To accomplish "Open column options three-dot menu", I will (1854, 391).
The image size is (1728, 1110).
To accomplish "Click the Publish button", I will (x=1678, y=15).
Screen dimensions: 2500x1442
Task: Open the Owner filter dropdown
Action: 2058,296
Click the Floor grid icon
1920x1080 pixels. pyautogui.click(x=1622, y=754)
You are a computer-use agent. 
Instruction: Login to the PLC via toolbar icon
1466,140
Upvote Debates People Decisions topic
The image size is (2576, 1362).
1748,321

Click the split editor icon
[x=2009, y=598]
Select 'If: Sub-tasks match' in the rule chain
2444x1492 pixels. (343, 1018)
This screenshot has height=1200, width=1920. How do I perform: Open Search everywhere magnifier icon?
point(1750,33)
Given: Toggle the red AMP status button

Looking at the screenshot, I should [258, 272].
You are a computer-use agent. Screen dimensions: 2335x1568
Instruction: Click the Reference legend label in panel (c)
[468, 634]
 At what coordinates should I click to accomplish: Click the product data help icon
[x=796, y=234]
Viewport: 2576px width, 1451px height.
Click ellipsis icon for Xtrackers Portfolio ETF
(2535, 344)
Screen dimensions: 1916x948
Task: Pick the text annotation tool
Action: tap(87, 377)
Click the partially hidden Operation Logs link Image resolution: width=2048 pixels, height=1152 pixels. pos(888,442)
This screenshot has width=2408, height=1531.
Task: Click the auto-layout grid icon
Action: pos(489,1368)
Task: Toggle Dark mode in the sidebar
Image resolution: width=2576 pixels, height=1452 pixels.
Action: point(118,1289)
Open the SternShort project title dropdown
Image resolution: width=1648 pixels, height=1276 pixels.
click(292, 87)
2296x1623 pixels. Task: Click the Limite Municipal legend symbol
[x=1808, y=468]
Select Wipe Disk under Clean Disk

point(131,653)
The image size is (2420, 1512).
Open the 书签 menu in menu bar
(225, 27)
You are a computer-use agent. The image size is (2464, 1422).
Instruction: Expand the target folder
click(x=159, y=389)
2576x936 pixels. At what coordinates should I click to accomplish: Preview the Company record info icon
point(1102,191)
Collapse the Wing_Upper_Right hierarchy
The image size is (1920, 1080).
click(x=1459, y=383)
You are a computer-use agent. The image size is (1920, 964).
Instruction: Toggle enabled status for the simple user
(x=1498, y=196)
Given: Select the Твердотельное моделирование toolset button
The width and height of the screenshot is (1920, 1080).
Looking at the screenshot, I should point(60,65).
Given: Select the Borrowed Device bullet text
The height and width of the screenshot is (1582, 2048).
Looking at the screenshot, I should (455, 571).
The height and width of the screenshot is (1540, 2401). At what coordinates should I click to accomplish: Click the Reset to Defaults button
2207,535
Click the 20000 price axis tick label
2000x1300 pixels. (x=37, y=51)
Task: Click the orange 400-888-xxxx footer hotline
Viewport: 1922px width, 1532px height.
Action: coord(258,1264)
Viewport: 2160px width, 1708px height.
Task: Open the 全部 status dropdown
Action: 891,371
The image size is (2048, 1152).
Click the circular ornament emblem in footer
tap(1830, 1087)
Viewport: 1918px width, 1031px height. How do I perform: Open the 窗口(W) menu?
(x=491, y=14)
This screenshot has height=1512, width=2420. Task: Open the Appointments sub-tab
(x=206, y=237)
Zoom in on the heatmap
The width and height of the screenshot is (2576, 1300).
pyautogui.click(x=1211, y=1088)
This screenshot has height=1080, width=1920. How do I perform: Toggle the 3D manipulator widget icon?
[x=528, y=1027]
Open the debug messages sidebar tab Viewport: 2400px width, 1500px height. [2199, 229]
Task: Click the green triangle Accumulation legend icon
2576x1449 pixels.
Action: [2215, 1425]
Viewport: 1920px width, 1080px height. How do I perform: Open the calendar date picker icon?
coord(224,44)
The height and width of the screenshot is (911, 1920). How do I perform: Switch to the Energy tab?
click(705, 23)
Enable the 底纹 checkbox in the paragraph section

- [WHAT YOU WILL DO] Find how many lines above include "agent"; reply with the number only.

- [RESPONSE FOR THIS EXERCISE] 4